ИСХОДНЫЙ ТЕКСТ -
******

Это молчание, к которому часто подводят нас и произведения обэриутов, и музыка Уствольской очень значимо. Оно, на мой взгляд, выражает не столько принципиальную непостижимость для нас Высшего Существа, сколько неизбежную тупиковость пути, по которому люди, подобные Уствольской, следуют. Рискну сказать больше: их нежелание приблизиться к Нему через преодоление собственной греховной натуры.

В этом смысле Уствольская может прямо рассматриваться как представитель чинарского искусства.

******

ВЫДЕРЖКА ИЗ ДАННЫХ -
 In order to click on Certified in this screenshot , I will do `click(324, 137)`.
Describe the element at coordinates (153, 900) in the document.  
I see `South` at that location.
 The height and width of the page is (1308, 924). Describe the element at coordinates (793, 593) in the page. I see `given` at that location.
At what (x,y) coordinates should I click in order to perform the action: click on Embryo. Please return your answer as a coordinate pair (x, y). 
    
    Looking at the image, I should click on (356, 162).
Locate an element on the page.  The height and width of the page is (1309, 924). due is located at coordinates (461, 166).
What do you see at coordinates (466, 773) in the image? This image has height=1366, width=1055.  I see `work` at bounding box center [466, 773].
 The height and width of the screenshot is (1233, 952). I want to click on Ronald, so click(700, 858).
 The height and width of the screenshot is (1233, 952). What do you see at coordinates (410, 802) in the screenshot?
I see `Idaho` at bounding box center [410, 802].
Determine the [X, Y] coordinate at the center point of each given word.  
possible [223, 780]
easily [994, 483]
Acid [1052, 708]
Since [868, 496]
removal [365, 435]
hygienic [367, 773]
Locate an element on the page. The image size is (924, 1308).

******

ПИСЬМЕННЫЕ ЗАДАНИЯ -
**1)** Выпишите дословно отрывок из текста об Уствольской, начиная со слов «Это молчание, к» и заканчивая словами «представитель чинарского искусства.».
**2)** Перенесите в нумерованный список строки данных от строки с «hygienic [367, 773]» до последней строки включительно, пропустив пустые.

РЕШЕНИЯ ПО ЗАДАНИЯМ -
**1)**
Это молчание, к которому часто подводят нас и произведения обэриутов, и музыка Уствольской очень значимо. Оно, на мой взгляд, выражает не столько принципиальную непостижимость для нас Высшего Существа, сколько неизбежную тупиковость пути, по которому люди, подобные Уствольской, следуют. Рискну сказать больше: их нежелание приблизиться к Нему через преодоление собственной греховной натуры.

В этом смысле Уствольская может прямо рассматриваться как представитель чинарского искусства.

**2)**
1. hygienic [367, 773]
2. Locate an element on the page. The image size is (924, 1308).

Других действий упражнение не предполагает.